Data excerpts
· · · ·

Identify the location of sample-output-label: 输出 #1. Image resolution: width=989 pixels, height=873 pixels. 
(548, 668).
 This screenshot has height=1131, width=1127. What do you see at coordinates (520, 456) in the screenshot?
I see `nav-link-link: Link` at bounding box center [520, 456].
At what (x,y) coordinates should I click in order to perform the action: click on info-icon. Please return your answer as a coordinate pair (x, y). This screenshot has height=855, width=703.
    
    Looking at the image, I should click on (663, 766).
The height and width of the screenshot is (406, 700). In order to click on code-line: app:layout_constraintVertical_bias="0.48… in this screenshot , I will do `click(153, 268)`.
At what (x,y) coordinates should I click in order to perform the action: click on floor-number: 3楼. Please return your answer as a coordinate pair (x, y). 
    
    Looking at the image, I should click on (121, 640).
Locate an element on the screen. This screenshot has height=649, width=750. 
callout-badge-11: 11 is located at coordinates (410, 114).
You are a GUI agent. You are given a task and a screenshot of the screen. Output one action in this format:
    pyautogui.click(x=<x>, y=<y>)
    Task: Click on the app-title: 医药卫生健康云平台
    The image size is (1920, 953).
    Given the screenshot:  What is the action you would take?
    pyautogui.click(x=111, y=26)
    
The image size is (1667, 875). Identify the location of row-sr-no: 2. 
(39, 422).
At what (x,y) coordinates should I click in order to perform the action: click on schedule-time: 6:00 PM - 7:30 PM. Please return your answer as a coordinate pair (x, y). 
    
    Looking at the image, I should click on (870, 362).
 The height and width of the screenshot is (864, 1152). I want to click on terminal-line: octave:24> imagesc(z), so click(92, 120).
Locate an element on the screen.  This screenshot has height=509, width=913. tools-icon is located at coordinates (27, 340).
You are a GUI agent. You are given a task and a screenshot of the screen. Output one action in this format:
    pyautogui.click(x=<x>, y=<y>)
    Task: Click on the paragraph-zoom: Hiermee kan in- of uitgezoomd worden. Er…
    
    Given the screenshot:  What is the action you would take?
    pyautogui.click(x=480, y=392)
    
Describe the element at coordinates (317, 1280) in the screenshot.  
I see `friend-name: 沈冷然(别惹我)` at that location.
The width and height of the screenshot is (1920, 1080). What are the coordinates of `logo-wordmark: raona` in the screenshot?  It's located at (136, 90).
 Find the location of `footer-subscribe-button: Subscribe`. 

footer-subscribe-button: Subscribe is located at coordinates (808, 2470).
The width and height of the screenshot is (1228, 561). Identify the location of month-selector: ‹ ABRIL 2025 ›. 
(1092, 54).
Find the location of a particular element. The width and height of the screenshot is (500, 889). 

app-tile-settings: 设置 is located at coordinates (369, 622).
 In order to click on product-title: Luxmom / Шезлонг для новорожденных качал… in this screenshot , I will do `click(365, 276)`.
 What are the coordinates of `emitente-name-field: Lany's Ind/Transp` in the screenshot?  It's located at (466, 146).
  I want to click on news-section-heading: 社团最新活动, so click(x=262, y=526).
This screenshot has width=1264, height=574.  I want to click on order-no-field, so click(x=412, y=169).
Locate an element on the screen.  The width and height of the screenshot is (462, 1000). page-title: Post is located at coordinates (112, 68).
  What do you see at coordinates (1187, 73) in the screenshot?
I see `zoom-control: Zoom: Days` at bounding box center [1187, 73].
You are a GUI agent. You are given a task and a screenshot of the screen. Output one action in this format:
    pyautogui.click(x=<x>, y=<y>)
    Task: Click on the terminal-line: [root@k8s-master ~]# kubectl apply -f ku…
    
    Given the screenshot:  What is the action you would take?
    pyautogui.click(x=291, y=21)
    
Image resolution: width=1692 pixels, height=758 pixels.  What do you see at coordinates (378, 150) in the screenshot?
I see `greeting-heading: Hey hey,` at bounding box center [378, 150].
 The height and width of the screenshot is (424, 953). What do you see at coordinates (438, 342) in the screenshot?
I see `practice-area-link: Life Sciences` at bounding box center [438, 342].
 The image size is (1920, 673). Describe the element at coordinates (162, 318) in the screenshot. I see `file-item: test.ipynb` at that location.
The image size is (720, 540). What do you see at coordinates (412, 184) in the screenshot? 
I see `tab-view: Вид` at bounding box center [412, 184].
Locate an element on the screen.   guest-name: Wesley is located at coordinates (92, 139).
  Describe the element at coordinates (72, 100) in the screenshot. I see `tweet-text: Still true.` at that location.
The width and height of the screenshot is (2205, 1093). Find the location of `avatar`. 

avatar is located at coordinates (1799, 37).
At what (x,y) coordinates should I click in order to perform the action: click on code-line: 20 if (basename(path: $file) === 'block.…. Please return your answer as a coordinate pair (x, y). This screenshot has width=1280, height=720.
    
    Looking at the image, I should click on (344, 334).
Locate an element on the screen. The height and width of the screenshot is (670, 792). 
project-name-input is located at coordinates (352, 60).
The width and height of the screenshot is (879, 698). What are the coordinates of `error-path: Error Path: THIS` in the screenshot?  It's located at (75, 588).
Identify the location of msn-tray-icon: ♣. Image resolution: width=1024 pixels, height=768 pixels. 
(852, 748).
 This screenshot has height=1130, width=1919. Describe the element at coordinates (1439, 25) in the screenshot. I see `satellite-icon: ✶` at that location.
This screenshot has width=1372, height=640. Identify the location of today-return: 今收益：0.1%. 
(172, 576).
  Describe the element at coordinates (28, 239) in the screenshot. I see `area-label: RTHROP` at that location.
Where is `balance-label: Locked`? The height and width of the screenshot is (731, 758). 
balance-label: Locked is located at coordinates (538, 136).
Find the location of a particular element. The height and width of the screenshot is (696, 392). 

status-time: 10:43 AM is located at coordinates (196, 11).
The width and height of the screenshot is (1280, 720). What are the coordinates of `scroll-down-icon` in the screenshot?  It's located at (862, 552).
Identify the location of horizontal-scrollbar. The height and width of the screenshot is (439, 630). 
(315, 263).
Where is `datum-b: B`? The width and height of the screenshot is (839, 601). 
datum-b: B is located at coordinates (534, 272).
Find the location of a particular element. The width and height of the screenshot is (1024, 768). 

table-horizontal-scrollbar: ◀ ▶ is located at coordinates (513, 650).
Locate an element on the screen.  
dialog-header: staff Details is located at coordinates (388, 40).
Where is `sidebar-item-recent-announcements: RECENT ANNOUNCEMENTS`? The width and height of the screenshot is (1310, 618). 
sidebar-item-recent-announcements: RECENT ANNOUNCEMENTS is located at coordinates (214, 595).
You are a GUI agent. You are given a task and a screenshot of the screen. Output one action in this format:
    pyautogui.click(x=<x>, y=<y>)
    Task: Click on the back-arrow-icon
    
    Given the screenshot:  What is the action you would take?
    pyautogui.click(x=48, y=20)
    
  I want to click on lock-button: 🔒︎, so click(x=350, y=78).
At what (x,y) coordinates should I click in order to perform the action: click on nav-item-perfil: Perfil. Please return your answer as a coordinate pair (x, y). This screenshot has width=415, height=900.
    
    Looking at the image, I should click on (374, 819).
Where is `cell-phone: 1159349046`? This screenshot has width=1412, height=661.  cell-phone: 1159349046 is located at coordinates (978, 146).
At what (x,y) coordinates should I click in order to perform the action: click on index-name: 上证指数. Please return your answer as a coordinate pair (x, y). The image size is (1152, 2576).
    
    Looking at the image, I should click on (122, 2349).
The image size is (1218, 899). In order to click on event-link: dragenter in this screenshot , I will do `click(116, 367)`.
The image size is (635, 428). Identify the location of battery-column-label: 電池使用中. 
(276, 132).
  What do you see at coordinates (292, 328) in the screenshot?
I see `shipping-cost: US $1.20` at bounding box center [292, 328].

· · · ·

- [Assignment]
Reproduce every line of the material above verbatim, with no changes.

- [Worked solution]
Identify the location of sample-output-label: 输出 #1. Image resolution: width=989 pixels, height=873 pixels. 
(548, 668).
 This screenshot has height=1131, width=1127. What do you see at coordinates (520, 456) in the screenshot?
I see `nav-link-link: Link` at bounding box center [520, 456].
At what (x,y) coordinates should I click in order to perform the action: click on info-icon. Please return your answer as a coordinate pair (x, y). This screenshot has height=855, width=703.
    
    Looking at the image, I should click on (663, 766).
The height and width of the screenshot is (406, 700). In order to click on code-line: app:layout_constraintVertical_bias="0.48… in this screenshot , I will do `click(153, 268)`.
At what (x,y) coordinates should I click in order to perform the action: click on floor-number: 3楼. Please return your answer as a coordinate pair (x, y). 
    
    Looking at the image, I should click on (121, 640).
Locate an element on the screen. This screenshot has height=649, width=750. 
callout-badge-11: 11 is located at coordinates (410, 114).
You are a GUI agent. You are given a task and a screenshot of the screen. Output one action in this format:
    pyautogui.click(x=<x>, y=<y>)
    Task: Click on the app-title: 医药卫生健康云平台
    The image size is (1920, 953).
    Given the screenshot:  What is the action you would take?
    pyautogui.click(x=111, y=26)
    
The image size is (1667, 875). Identify the location of row-sr-no: 2. 
(39, 422).
At what (x,y) coordinates should I click in order to perform the action: click on schedule-time: 6:00 PM - 7:30 PM. Please return your answer as a coordinate pair (x, y). 
    
    Looking at the image, I should click on (870, 362).
 The height and width of the screenshot is (864, 1152). I want to click on terminal-line: octave:24> imagesc(z), so click(92, 120).
Locate an element on the screen.  This screenshot has height=509, width=913. tools-icon is located at coordinates (27, 340).
You are a GUI agent. You are given a task and a screenshot of the screen. Output one action in this format:
    pyautogui.click(x=<x>, y=<y>)
    Task: Click on the paragraph-zoom: Hiermee kan in- of uitgezoomd worden. Er…
    
    Given the screenshot:  What is the action you would take?
    pyautogui.click(x=480, y=392)
    
Describe the element at coordinates (317, 1280) in the screenshot.  
I see `friend-name: 沈冷然(别惹我)` at that location.
The width and height of the screenshot is (1920, 1080). What are the coordinates of `logo-wordmark: raona` in the screenshot?  It's located at (136, 90).
 Find the location of `footer-subscribe-button: Subscribe`. 

footer-subscribe-button: Subscribe is located at coordinates (808, 2470).
The width and height of the screenshot is (1228, 561). Identify the location of month-selector: ‹ ABRIL 2025 ›. 
(1092, 54).
Find the location of a particular element. The width and height of the screenshot is (500, 889). 

app-tile-settings: 设置 is located at coordinates (369, 622).
 In order to click on product-title: Luxmom / Шезлонг для новорожденных качал… in this screenshot , I will do `click(365, 276)`.
 What are the coordinates of `emitente-name-field: Lany's Ind/Transp` in the screenshot?  It's located at (466, 146).
  I want to click on news-section-heading: 社团最新活动, so click(x=262, y=526).
This screenshot has width=1264, height=574.  I want to click on order-no-field, so click(x=412, y=169).
Locate an element on the screen.  The width and height of the screenshot is (462, 1000). page-title: Post is located at coordinates (112, 68).
  What do you see at coordinates (1187, 73) in the screenshot?
I see `zoom-control: Zoom: Days` at bounding box center [1187, 73].
You are a GUI agent. You are given a task and a screenshot of the screen. Output one action in this format:
    pyautogui.click(x=<x>, y=<y>)
    Task: Click on the terminal-line: [root@k8s-master ~]# kubectl apply -f ku…
    
    Given the screenshot:  What is the action you would take?
    pyautogui.click(x=291, y=21)
    
Image resolution: width=1692 pixels, height=758 pixels.  What do you see at coordinates (378, 150) in the screenshot?
I see `greeting-heading: Hey hey,` at bounding box center [378, 150].
 The height and width of the screenshot is (424, 953). What do you see at coordinates (438, 342) in the screenshot?
I see `practice-area-link: Life Sciences` at bounding box center [438, 342].
 The image size is (1920, 673). Describe the element at coordinates (162, 318) in the screenshot. I see `file-item: test.ipynb` at that location.
The image size is (720, 540). What do you see at coordinates (412, 184) in the screenshot? 
I see `tab-view: Вид` at bounding box center [412, 184].
Locate an element on the screen.   guest-name: Wesley is located at coordinates (92, 139).
  Describe the element at coordinates (72, 100) in the screenshot. I see `tweet-text: Still true.` at that location.
The width and height of the screenshot is (2205, 1093). Find the location of `avatar`. 

avatar is located at coordinates (1799, 37).
At what (x,y) coordinates should I click in order to perform the action: click on code-line: 20 if (basename(path: $file) === 'block.…. Please return your answer as a coordinate pair (x, y). This screenshot has width=1280, height=720.
    
    Looking at the image, I should click on (344, 334).
Locate an element on the screen. The height and width of the screenshot is (670, 792). 
project-name-input is located at coordinates (352, 60).
The width and height of the screenshot is (879, 698). What are the coordinates of `error-path: Error Path: THIS` in the screenshot?  It's located at (75, 588).
Identify the location of msn-tray-icon: ♣. Image resolution: width=1024 pixels, height=768 pixels. 
(852, 748).
 This screenshot has height=1130, width=1919. Describe the element at coordinates (1439, 25) in the screenshot. I see `satellite-icon: ✶` at that location.
This screenshot has width=1372, height=640. Identify the location of today-return: 今收益：0.1%. 
(172, 576).
  Describe the element at coordinates (28, 239) in the screenshot. I see `area-label: RTHROP` at that location.
Where is `balance-label: Locked`? The height and width of the screenshot is (731, 758). 
balance-label: Locked is located at coordinates (538, 136).
Find the location of a particular element. The height and width of the screenshot is (696, 392). 

status-time: 10:43 AM is located at coordinates (196, 11).
The width and height of the screenshot is (1280, 720). What are the coordinates of `scroll-down-icon` in the screenshot?  It's located at (862, 552).
Identify the location of horizontal-scrollbar. The height and width of the screenshot is (439, 630). 
(315, 263).
Where is `datum-b: B`? The width and height of the screenshot is (839, 601). 
datum-b: B is located at coordinates (534, 272).
Find the location of a particular element. The width and height of the screenshot is (1024, 768). 

table-horizontal-scrollbar: ◀ ▶ is located at coordinates (513, 650).
Locate an element on the screen.  
dialog-header: staff Details is located at coordinates (388, 40).
Where is `sidebar-item-recent-announcements: RECENT ANNOUNCEMENTS`? The width and height of the screenshot is (1310, 618). 
sidebar-item-recent-announcements: RECENT ANNOUNCEMENTS is located at coordinates (214, 595).
You are a GUI agent. You are given a task and a screenshot of the screen. Output one action in this format:
    pyautogui.click(x=<x>, y=<y>)
    Task: Click on the back-arrow-icon
    
    Given the screenshot:  What is the action you would take?
    pyautogui.click(x=48, y=20)
    
  I want to click on lock-button: 🔒︎, so click(x=350, y=78).
At what (x,y) coordinates should I click in order to perform the action: click on nav-item-perfil: Perfil. Please return your answer as a coordinate pair (x, y). This screenshot has width=415, height=900.
    
    Looking at the image, I should click on (374, 819).
Where is `cell-phone: 1159349046`? This screenshot has width=1412, height=661.  cell-phone: 1159349046 is located at coordinates (978, 146).
At what (x,y) coordinates should I click in order to perform the action: click on index-name: 上证指数. Please return your answer as a coordinate pair (x, y). The image size is (1152, 2576).
    
    Looking at the image, I should click on (122, 2349).
The image size is (1218, 899). In order to click on event-link: dragenter in this screenshot , I will do `click(116, 367)`.
The image size is (635, 428). Identify the location of battery-column-label: 電池使用中. 
(276, 132).
  What do you see at coordinates (292, 328) in the screenshot?
I see `shipping-cost: US $1.20` at bounding box center [292, 328].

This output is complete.